# Proof of Zariski's lemma in Atiyah-MacDonald

I'm currently working through the proof of the weak Nullstellensatz in Atiyah & MacDonald's Introduction to Commutative Algebra, but I'm stuck at the Proof of Proposition 7.9 (Zariski's Lemma):

Let $k$ be a field, $E$ a finitely generated $k$-algebra. If $E$ is a field, then it is a finite algebraic extension of $k$.

Let $E=k[x_1,\ldots,x_n]$, $F=k(x_1,\ldots,x_r)$, where $x_1,\ldots,x_r$ are algebraically independent and $x_{r+1},\ldots,x_r$ are algebraic over $F$.

Then it is shown that $F$ is a finitely generated $k$-algebra. Say $F=[y_1,\ldots,y_k]$, where $y_i = \frac{f_i}{g_i}, \enspace f_i,g_i \in k[x_1,\ldots,x_n]$. Up to this point everything is clear to me.

Then the proof goes on: Since there are infinitely irreducible polynomials in $k[x_1,\ldots,x_n]$ there exists an irreducible polynomial $h$ which is prime to each of the $g_j$ (for example $h=g_1g_2\cdots g_k + 1$).

Here I'm stuck, I can't see why $g_1g_2\cdots g_k + 1$ would necessarily be irreducible (maybe we could take an irreducible factor), and why we need to know that there are infinitely many irreducible polynomials in $k[x_1,\ldots,x_n]$ to say such a polynomial $h$ exists.

Any help would be appreciated.

• I also can't see why $h$ is irreducible, but an irreducible factor of $h$ does the job. Jan 3, 2018 at 19:09
• The general result is: if $A$ is a UFD, then $A[x]$ is a UFD that has infinitely many non-associate irreducible elements. We mimic Euclid: let $f_1=x$ and define $f_n=1+f_1\cdots f_{n-1}$. Then the $f_i$'s are non-zero and non-units. Moreover, $\operatorname{gcd}(f_k, f_n)=1$ if $k<n$, since any common divisor of $f_k, f_n$ must also divide $1 = f_n − f_1\cdots f_k\cdots f_{n-1}$. Take $g_i$ to be some irreducible polynomial dividing $f_i$. Then the $g_i$'s are pairwise non-associate.

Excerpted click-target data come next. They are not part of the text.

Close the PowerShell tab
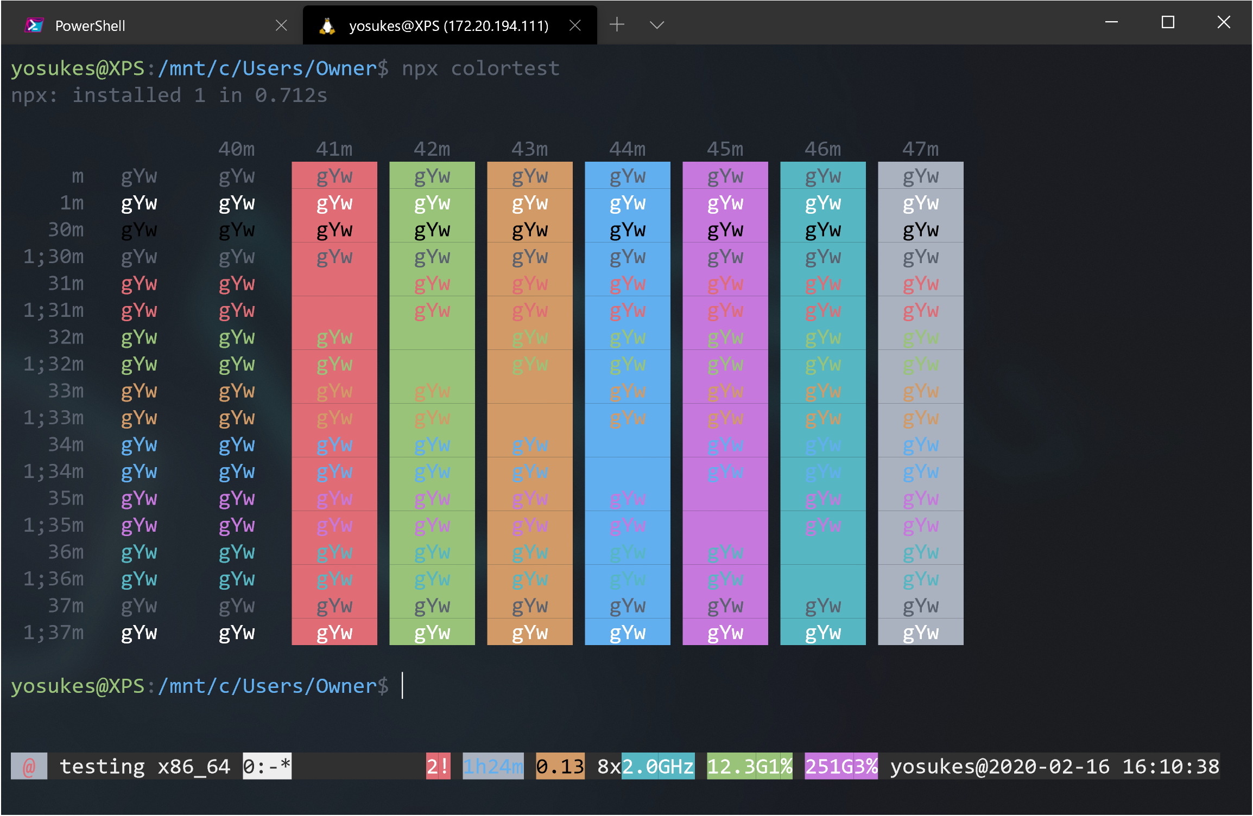The height and width of the screenshot is (816, 1253). (x=281, y=26)
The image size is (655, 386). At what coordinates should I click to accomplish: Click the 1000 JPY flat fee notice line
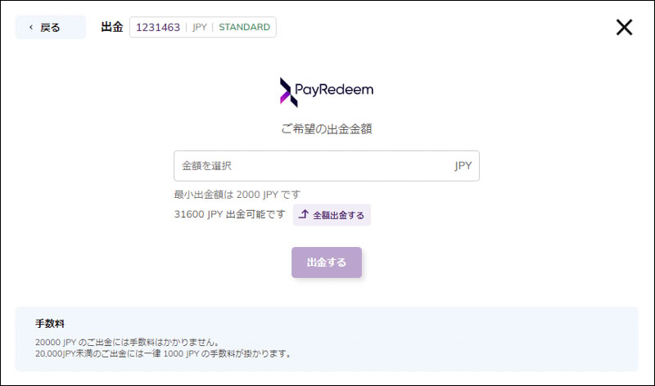163,354
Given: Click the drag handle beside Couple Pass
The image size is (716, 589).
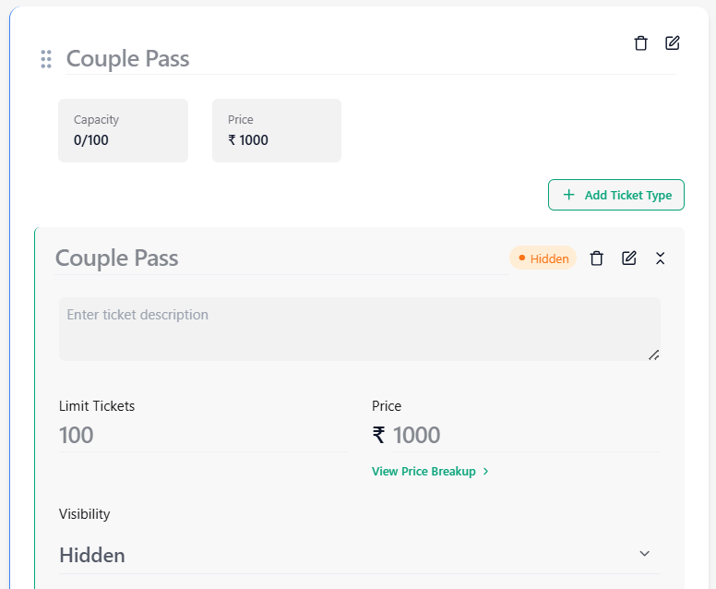Looking at the screenshot, I should pyautogui.click(x=46, y=59).
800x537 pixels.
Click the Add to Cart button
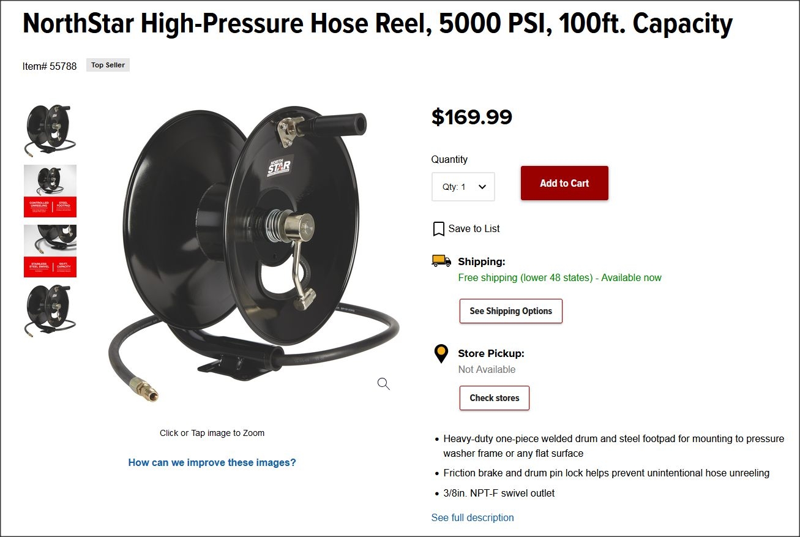564,183
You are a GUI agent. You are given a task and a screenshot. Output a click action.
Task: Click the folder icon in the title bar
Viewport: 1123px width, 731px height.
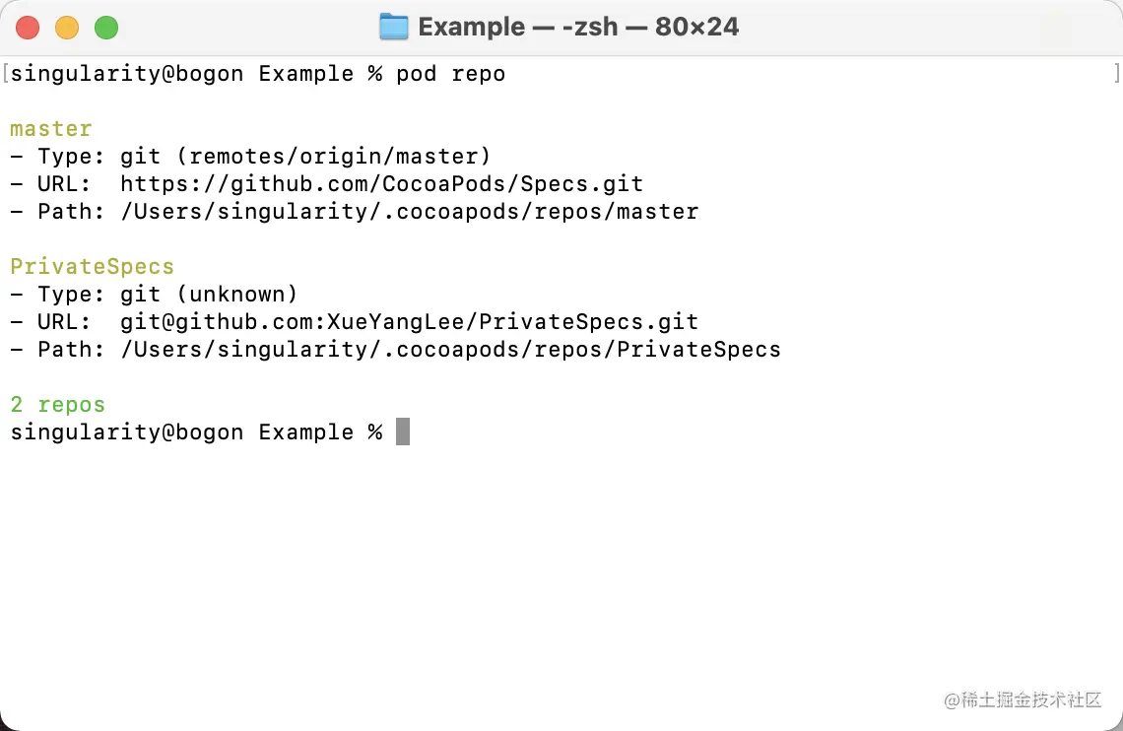(x=394, y=27)
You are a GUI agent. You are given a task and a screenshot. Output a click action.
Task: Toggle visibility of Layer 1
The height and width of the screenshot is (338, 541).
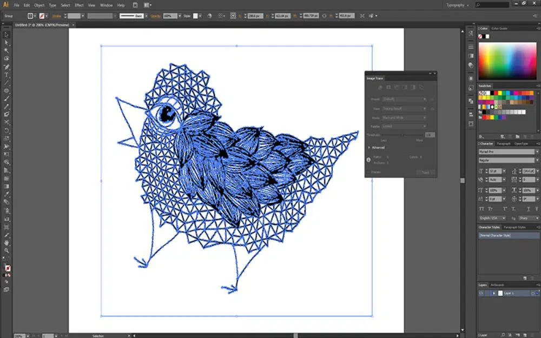[481, 293]
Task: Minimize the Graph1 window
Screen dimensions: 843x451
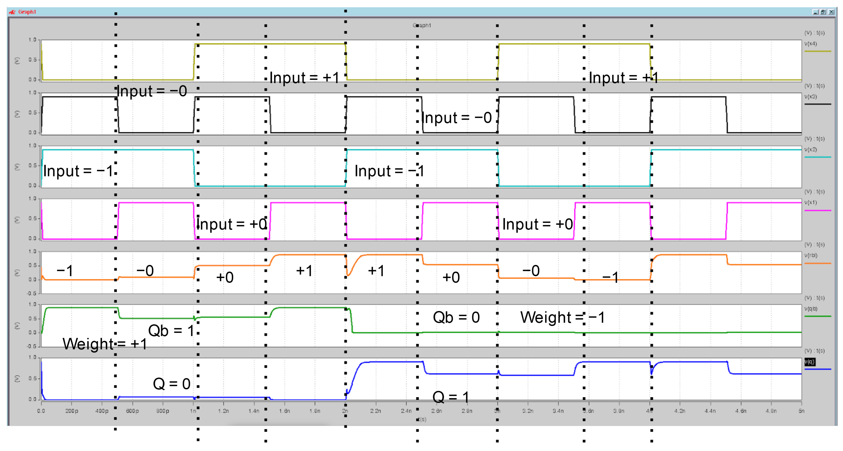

Apr 2 at 11:44

It is not necessarily true that $h=g_1g_2\cdots g_k + 1$ is irreducible. However, it has no (non-unit) common factors with the $g_j$. This is because any common factor of $h$ and $g_j$ would also be a factor of $h-g_1g_2\cdots g_k=1$. So, if you let $p$ be any irreducible factor of $h$, $p$ must be an irreducible polynomial that does not divide any of the $g_j$. (Such an irreducible factor exists as long as the $g_j$ are not all constant so $h$ is not constant; if they are all constant, you could just take $x_1$ as your irreducible polynomial instead.)
(This is essentially the same as the classic proof that there are infinitely many prime integers: if you have finitely many primes, multiply them together and add $1$, to get a number whose prime factors are not on your list.)
Alternatively, if you already know that there are infinitely many irreducible polynomials in $k[x_1,\dots,x_n]$ (up to units), you can just define $h$ to be any irreducible polynomial that is not a factor of any of the $g_j$. This is possible since each $g_j$ has only finitely many irreducible factors (up to units).
• It must be noted that having $r\ge 1$ is vital for the existence of $p$.